Friday, 1 November 2013

Why I Value Curriculum

The best curriculum for forming children, youth, and anyone else in Christian faith is guided participation in a community of practice where people are vibrantly, passionately risking themselves together in lives of faith in a world crying out for the love of Christ (Mercer, 2013).

Yes, Yes, Yes. Most definitely. The best curriculum is solid engagement in a vibrant practicing faith community. I believe this wholeheartedly. And yet... I also value written curriculum. And Joyce Ann Mercer does too. She's simply saying that it doesn't matter how good the material is that you use in faith formation if it isn't also rooted in a vibrant faith community. That doesn't mean that we don't look for good material. :)

And so I really value well crafted curricula.  Curricula that has been formed by passionate individuals with understanding for the faith development of persons across the life-span, and a theology grounded in their faith tradition.

And because my faith tradition is Anabaptist, I want a curriculum that is grounded in the person and mission of Jesus Christ. For me, this means the curriculum is Christocentric, it understands the biblical story through the lens of Jesus' life, death, and resurrection. This doesn't mean that it ignores or devalues the Old Testament, quite the opposite. I look for curricula where the writers have a strong understanding of Jesus' Jewish heritage and are willing to tell those stories for their own merit, knowing that those stories formed the basis of Jesus' faith and are, in many cases, significant stories for our sisters and brothers in the other Abrahamic traditions.

I look for curricula that always seeks to be inclusive and accepting. The writers value the church as a diverse community. They remember that the people in our churches are male and female, they are individuals who self-identify in a variety of ways, they represent every ethnic background under the sun, and they experience and meet God uniquely based on their own dynamic faith journey.

I look for curricula that understands the mission of God as one of peace and reconciliation through the person of Jesus. Where the writers demonstrate at their very core that the life that Jesus showed us, the love Jesus demonstrated, is a love that always actively seeks justice, mercy, humility, and peace in the midst of community. And the fact that each of us is called to live in this way too, is simply a given.

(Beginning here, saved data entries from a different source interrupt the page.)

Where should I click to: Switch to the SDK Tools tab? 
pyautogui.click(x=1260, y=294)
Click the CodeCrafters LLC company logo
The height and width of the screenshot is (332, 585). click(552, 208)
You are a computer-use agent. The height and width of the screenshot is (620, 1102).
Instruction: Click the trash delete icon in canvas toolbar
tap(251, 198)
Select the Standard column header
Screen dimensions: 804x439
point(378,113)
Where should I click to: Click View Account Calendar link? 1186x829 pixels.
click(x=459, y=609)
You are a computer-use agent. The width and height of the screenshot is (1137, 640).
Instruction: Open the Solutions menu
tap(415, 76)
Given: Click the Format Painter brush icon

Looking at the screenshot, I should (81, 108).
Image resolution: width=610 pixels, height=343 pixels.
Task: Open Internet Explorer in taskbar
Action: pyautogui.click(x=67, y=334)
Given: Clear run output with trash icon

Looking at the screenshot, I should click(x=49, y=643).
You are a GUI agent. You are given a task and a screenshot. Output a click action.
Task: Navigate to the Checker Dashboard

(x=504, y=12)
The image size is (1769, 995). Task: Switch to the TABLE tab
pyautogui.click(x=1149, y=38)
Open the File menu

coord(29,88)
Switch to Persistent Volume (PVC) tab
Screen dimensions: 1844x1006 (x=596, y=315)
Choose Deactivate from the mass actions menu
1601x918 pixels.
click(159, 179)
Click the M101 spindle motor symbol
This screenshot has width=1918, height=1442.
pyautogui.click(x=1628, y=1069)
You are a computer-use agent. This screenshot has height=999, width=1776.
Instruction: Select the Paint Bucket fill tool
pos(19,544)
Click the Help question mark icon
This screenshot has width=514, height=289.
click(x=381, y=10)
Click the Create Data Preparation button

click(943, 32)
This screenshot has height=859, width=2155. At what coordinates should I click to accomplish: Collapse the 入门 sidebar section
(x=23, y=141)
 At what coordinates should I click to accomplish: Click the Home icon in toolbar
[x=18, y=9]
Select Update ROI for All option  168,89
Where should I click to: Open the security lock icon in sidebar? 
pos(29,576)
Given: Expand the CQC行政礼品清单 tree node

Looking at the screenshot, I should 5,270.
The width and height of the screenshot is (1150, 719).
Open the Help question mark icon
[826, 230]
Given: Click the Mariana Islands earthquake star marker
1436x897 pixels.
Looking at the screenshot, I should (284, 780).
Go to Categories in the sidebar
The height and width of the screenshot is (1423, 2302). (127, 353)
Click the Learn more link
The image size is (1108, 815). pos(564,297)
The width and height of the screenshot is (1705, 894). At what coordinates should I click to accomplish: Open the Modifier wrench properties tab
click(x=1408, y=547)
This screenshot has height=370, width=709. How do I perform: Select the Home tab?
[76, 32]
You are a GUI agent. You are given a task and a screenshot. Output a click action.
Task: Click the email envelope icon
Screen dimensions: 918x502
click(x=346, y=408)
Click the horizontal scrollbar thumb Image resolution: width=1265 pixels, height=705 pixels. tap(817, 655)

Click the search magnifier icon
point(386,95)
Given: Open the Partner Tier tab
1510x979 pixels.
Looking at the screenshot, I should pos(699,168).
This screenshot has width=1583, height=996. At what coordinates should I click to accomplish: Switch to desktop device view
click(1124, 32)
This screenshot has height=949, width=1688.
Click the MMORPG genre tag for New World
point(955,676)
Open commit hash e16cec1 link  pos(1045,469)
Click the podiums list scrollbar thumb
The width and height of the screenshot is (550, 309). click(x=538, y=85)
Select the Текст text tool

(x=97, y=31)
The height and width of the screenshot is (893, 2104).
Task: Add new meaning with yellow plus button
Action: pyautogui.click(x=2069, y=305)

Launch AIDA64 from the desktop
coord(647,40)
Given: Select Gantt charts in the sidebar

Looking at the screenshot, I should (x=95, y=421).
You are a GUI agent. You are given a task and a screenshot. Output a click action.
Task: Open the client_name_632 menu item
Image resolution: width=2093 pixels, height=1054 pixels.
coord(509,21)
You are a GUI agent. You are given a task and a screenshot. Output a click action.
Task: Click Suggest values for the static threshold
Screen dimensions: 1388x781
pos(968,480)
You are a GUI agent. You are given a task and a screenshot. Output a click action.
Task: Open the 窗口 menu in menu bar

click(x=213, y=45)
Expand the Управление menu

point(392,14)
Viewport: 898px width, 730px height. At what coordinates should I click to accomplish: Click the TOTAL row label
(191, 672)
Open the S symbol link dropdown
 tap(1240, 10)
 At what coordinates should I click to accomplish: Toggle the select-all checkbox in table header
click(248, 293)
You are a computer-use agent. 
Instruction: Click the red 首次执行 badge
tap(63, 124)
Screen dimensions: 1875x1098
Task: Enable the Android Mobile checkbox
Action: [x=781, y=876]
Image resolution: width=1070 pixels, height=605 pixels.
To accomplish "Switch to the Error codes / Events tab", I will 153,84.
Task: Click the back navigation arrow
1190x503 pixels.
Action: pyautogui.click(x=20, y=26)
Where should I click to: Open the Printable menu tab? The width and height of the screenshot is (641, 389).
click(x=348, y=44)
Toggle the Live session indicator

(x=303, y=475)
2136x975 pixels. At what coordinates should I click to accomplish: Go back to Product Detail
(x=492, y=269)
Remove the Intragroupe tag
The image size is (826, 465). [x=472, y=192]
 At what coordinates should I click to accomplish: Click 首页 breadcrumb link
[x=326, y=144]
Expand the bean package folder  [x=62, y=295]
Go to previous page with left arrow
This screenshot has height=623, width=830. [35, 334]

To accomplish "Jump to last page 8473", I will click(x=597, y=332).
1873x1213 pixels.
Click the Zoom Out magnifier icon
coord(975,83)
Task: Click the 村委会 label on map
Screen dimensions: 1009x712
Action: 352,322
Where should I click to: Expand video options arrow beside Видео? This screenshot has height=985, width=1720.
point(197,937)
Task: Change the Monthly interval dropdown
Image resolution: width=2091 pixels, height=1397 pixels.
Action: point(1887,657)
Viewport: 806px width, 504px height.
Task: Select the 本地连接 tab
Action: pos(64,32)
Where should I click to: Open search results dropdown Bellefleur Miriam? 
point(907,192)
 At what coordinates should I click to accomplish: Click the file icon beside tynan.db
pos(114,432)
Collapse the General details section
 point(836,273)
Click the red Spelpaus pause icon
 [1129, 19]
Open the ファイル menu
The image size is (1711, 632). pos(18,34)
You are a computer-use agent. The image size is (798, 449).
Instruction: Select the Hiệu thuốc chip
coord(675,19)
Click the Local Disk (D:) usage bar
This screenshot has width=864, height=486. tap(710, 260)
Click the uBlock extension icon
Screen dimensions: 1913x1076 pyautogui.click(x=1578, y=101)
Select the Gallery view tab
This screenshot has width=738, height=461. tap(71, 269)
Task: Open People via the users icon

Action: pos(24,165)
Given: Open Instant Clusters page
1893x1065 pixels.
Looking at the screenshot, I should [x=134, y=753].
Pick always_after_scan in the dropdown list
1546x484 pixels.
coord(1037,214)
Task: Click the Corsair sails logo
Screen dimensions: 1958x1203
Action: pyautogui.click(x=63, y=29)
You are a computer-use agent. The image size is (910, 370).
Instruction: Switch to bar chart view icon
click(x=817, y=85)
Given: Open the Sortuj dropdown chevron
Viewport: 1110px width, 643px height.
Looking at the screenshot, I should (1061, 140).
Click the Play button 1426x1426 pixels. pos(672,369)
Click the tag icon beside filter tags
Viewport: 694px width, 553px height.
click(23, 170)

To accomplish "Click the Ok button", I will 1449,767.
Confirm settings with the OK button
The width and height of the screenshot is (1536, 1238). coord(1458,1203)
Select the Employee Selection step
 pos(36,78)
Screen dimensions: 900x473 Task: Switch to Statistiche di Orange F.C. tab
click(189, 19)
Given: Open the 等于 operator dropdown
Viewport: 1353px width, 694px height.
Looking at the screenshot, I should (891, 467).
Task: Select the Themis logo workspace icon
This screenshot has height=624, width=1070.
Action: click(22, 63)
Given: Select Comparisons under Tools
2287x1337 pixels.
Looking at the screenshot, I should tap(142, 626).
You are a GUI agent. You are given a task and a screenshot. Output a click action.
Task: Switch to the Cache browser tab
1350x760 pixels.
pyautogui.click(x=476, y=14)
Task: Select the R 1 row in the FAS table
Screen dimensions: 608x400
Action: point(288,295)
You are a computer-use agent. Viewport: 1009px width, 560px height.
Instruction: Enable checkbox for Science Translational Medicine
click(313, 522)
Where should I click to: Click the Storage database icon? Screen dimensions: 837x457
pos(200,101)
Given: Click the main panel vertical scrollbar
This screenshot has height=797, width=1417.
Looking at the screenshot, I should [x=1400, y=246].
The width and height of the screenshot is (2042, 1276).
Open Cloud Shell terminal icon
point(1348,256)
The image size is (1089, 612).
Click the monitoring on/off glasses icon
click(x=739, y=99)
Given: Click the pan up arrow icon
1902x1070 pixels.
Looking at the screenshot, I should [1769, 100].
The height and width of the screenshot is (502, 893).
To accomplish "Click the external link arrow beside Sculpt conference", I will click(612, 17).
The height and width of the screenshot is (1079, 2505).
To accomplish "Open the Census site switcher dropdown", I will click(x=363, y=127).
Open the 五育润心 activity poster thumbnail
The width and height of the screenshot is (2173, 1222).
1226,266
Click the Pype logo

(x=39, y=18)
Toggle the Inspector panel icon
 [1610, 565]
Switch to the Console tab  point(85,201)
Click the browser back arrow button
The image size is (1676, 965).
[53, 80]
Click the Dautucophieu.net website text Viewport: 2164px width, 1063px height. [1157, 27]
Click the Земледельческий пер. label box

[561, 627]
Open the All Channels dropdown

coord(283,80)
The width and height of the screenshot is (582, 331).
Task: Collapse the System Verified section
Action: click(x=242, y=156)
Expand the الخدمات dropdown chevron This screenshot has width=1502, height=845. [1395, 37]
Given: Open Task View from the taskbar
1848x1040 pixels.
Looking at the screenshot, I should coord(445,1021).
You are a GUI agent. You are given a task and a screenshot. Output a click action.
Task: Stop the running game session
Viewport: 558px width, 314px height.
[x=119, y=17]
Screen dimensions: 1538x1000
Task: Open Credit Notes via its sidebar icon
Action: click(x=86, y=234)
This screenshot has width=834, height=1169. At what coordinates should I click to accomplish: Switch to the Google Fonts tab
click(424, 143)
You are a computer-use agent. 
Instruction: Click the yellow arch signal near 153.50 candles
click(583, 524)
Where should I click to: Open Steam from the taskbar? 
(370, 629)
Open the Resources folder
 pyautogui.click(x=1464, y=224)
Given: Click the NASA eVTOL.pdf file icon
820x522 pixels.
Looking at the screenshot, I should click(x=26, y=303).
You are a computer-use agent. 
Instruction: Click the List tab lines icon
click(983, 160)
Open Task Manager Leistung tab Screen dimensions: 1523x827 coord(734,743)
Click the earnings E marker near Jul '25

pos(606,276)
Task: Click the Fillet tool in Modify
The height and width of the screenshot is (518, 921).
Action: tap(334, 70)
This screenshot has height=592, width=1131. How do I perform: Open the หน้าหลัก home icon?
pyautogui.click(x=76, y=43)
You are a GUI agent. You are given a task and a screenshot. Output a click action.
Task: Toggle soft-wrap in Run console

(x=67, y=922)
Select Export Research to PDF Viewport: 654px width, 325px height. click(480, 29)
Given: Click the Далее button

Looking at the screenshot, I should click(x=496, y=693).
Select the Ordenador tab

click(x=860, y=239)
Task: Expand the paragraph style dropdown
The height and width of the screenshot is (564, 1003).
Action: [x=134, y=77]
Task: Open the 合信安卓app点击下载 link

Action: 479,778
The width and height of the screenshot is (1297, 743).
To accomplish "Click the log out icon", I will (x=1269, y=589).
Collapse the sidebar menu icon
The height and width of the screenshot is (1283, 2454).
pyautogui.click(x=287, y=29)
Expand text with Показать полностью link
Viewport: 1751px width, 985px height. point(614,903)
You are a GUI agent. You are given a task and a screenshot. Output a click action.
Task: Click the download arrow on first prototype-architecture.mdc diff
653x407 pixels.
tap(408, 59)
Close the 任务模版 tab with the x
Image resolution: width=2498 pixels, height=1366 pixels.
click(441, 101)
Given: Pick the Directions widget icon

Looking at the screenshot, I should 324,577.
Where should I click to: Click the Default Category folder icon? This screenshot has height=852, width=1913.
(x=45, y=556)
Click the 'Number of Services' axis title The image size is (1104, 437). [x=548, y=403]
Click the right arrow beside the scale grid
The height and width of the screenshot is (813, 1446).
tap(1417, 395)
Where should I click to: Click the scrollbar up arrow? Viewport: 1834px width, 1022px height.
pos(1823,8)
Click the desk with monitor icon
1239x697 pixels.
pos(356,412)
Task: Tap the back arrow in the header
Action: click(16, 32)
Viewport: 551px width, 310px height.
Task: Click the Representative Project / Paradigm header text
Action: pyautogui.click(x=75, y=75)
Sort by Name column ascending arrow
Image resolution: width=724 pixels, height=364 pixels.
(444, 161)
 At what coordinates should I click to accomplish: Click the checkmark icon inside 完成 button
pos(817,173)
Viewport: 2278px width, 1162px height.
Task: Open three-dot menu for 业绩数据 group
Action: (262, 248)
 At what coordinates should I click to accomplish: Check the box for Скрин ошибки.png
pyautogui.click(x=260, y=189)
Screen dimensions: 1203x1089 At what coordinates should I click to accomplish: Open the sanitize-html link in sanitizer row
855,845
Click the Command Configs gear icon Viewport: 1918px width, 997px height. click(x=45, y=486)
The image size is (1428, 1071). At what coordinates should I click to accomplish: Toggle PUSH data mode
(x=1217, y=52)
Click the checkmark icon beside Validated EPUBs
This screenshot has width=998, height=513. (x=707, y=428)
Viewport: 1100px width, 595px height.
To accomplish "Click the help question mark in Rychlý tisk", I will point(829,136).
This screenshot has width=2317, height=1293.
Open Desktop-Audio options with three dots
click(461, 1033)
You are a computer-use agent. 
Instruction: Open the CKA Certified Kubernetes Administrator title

I also want a curriculum that remembers that we are a people of story, ritual and practice. I want it front and center in our material that we cannot live into the biblical story if we haven't heard it. We cannot enter into the mystery of the Christian life if we have no rituals that open us up to the Spirit. And we cannot develop deep relationship with self, other, and God, without spiritual practices that root us in the divine. Faith is about knowing, being, and doing.

And I also want a curriculum that is completely transparent and upfront about the values, pedagogy, and theology embraced by the writers and supporting agencies. And this is remarkably difficult to find. All of us come from a particular tradition, or embrace particular values, but it is rather uncommon, from my experience, to find curriculum writers that actually seek to articulate their beliefs upfront (limits possible sales!). 

Because these are the things I really value in curricula, I'm very excited to use the new children's curriculum from Menno Media that will come out in fall 2014, and no, I'm not being paid to say this! It's called Shine: Living in God's Light. And I know it won't be perfect, no curriculum is. And I know I'll need to adapt, that's a given with any curriculum. We always need to remember that any curriculum is meant as a guide, and a springboard and requires contextualization. But I know without a doubt that the beliefs of the writers will be clear. I know it will be Christocentric, I know it will value both the Hebrew and Christian Scriptures, it will be inclusive, rooted in peace and love, community, story, ritual and practice. I know that the most important ground work that needs to happen when writing curriculum will have been done, and done with integrity, making it possible for me to focus my attention on my own faith development, and the developing faith of the children in front of me. Because that's what good curriculum writers do, they do the ground work, so we have the tools we need to enter into sacred spaces together.